9.6. Reseller acknowledges and accepts that:

a) Reseller shall do nothing, nor omit to do anything, which would cause priohub to be in breach of the Agreement or Data Protection Legislation;

b) Without limitation to the other provisions of the Agreement and these priohub Resale Conditions, Reseller shall be and remain responsible for the Processing of Personal Data, including, but not limited to, for the accuracy of Personal Data;

c) Reseller shall indemnify priohub against any loss or damage which priohub may sustain or incur, in relation to any third party claim, including claim from the Supplier, to the extent such claim is based upon any breach by Reseller of the provisions of this clause 8 (Data Protection) or of the Data Protection Legislation;

d) If Reseller appoints a Sub-Reseller which Processes Personal Data, Reseller shall ensure that a suitable agreement is in place with such Sub-Reseller and that it includes terms so far as they relates to the Processing of Personal Data that are no less protective of the Personal Data as the level of protection imposed on Reseller under this Agreement; and

e) If Reseller appoints a Sub-Reseller, Reseller remains liable for all the acts and omissions of such Sub-Reseller which result in a breach of this clause by Reseller;

10. Termination of the Appointment:

10.1. priohub may terminate an Appointment or the entire Agreement immediately on written notice to Reseller (without liability) in the event:

a) that priohub determines in its sole discretion that the Reseller or its Sub-Resellers have jeopardized priohub's relationship with one or more Suppliers;

b) of a change of control of the Reseller;

c) if the Reseller fails to pay any undisputed part of an invoice after it has become due to be paid, and such amount remains to be unpaid 15 days after priohub provided written notification of the non-payment to the Reseller.

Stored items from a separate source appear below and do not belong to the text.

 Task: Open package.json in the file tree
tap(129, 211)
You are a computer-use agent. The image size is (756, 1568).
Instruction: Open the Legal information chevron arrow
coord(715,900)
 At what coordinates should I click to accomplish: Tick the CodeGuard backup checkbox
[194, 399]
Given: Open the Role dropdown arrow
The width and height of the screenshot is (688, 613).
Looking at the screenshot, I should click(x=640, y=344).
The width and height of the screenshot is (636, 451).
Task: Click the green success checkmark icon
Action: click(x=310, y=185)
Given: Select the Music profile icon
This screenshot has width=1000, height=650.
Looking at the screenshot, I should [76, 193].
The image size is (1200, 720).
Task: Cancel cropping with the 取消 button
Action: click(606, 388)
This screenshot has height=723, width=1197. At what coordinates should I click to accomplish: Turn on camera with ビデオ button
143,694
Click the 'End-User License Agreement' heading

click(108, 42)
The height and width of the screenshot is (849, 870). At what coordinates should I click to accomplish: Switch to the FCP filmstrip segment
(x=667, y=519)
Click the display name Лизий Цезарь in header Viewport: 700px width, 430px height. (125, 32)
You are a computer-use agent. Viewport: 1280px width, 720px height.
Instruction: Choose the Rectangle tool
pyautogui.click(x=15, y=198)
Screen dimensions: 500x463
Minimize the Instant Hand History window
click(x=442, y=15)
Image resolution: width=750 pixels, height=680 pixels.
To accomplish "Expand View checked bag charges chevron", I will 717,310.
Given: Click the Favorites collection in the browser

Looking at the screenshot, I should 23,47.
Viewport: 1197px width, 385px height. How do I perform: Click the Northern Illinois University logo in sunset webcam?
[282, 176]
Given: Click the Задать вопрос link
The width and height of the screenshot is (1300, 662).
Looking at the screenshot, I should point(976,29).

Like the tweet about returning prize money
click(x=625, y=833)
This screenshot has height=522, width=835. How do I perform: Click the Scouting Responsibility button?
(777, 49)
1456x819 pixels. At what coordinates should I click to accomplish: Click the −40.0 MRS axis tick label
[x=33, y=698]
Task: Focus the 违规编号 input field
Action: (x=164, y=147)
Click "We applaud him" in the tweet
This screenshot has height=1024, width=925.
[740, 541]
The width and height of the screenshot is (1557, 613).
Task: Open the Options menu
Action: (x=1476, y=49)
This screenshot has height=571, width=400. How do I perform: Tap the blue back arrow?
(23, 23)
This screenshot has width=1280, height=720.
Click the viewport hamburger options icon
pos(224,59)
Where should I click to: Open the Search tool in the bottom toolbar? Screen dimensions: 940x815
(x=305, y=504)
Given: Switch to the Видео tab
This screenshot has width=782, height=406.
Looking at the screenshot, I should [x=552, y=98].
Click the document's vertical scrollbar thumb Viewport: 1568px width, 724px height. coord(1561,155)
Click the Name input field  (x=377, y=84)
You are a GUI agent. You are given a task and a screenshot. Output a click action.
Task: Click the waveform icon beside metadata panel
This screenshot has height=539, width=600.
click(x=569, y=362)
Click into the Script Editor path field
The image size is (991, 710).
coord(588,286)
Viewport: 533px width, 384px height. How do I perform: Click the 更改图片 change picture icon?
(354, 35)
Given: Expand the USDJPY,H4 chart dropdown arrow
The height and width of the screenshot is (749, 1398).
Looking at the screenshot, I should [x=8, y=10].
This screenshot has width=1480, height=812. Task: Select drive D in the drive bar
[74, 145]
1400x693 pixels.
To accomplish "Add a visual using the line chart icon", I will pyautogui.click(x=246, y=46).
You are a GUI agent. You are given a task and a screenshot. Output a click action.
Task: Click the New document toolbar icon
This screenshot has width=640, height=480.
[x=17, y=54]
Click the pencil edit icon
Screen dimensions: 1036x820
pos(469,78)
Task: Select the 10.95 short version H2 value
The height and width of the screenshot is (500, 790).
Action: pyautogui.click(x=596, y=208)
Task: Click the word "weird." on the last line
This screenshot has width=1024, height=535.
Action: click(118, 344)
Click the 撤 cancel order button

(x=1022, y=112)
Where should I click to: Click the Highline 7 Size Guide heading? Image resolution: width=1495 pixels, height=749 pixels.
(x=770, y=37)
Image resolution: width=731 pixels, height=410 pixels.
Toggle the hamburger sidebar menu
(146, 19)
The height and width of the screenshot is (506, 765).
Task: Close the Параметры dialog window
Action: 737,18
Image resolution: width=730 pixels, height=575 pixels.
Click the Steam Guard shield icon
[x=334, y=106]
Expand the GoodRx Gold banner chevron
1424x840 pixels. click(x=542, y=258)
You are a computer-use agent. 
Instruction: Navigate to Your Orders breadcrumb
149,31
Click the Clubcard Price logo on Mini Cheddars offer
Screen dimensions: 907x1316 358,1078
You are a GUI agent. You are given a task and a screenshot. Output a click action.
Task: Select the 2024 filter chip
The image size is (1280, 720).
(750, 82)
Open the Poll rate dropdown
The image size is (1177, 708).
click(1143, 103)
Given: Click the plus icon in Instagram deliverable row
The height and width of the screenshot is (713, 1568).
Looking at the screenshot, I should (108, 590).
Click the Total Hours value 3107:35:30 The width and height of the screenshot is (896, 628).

10.2. Either Party shall be entitled to terminate an Appointment:

a) with immediate effect if the other party is in material breach of its obligations in these Resale Conditions and in the case of such breach being capable of remedy, fails to remedy the same within fourteen (14) days after receipt of written notice giving particulars of that breach and requiring it to be remedied; or

b) on 30 days' written notice to the other party.

11. Consequences of termination of the Appointment

In the event of termination of a particular Appointment:

11.1. priohub will fulfil any bookings made for the Products prior to termination, provided that all balances due have been paid;

11.2. priohub shall be entitled to withhold commission equal to the value of any bookings made but not yet paid for until cleared funds are received from the Reseller; and

11.3. each party will continue to provide to the other such reasonable assistance as the other party shall require in relation to complaints, after-sales enquiries or other incidents, as set out in clause 6.